And in Sardinia we will be using our new 50 kW charging stations for the first time. They were developed and fine-tuned directly by our team of engineers, who will also be on hand to provide support and assistance to all the racing teams.
More than just a race: Legacy projects in Sardinia
Holding the series in Sardinia will benefit this large Mediterranean island with a program of initiatives designed for the region, as part of the Extreme E championship’s Legacy projects. These initiatives, which were announced at the 2021 Island X Grand Prix, include the "Green Carbon" project. This is based on "green" carbon, which is absorbed by the Earth's plants. Specifically, during the previous edition of the series, we worked to restore the ancient olive groves of Sennariolo (near Oristano), which were affected by major fires that destroyed over 20,000 hectares of land; this program is ongoing.
In addition to heading a fire-prevention campaign in local communities, this year the organization is launching the "Blue Carbon" project in collaboration with the MEDSEA Foundation. As the name suggests, it focuses on "blue" carbon which is absorbed by marine vegetation. The term blue carbon refers specifically to the organic carbon captured and stored by the world's oceans and coastal ecosystems, particularly the plant-based variety. In the Mediterranean, the conservation of the meadows of Posidonia oceanica, “or Neptune grass,” is a national and international priority. Coastal ecosystems and inland forests make a considerable contribution to the capture of organic carbon, mitigating climate change and providing collateral benefits such as protection of the coastline and improvement in fishing practices.

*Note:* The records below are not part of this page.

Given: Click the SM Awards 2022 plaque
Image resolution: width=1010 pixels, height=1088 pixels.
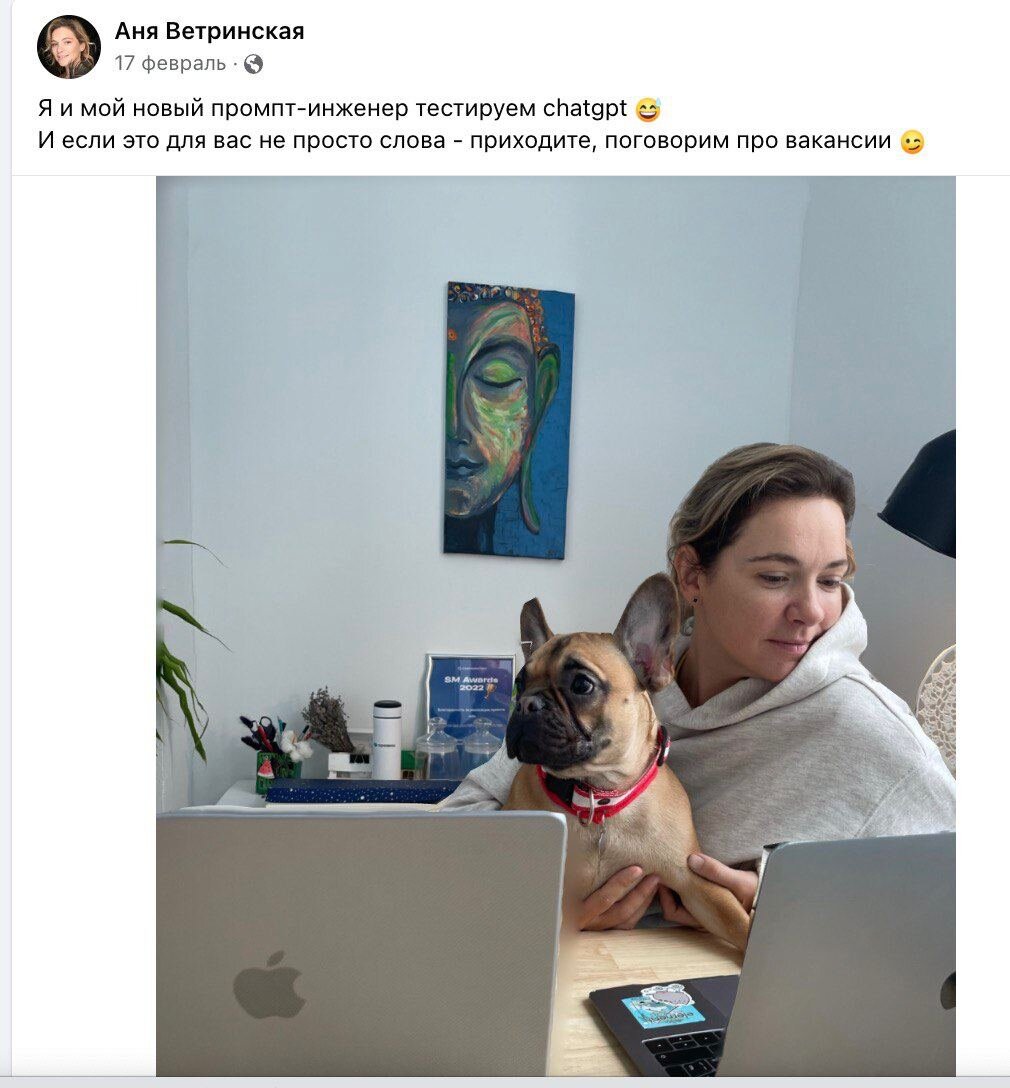Looking at the screenshot, I should point(470,696).
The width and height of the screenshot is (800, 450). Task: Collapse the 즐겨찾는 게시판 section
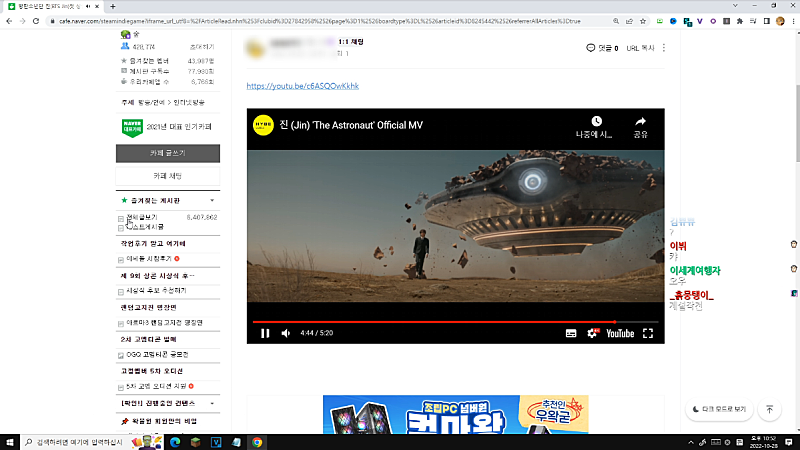pyautogui.click(x=212, y=200)
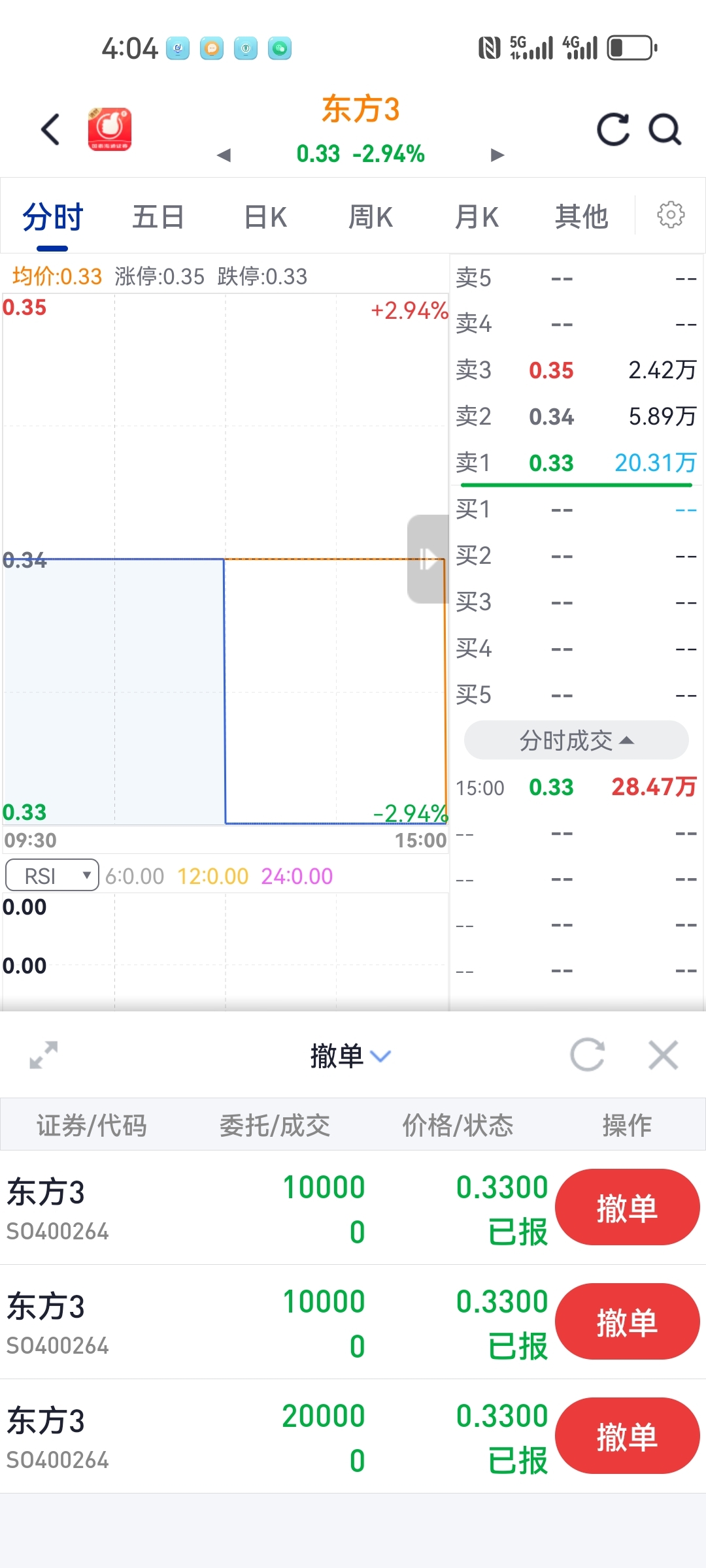Close the cancel-order panel
Image resolution: width=706 pixels, height=1568 pixels.
point(663,1054)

Extreme E also collaborates with the MEDSEA Foundation on a Posidonia (or Neptune grass) restoration project, which involves the identification, analysis and replanting of marine phanerograms in a deteriorating area of the Sardinian coast. Known as the "ocean's rainforest" and named after Poseidon, the Greek god of the sea (Neptune in Latin), this seaweed lives in shallow sheltered waters around our coast, and is essential for the health of our oceans. The species accounts for 10% of the sea's capacity to store "blue" carbon, despite occupying just 0.2% of the seabed. It can capture atmospheric carbon up to 35 times faster than tropical rainforests. For the Island X Grand Prix 2022, the area in question is near Domus de Maria/Chia, within 30 km of the competition venue.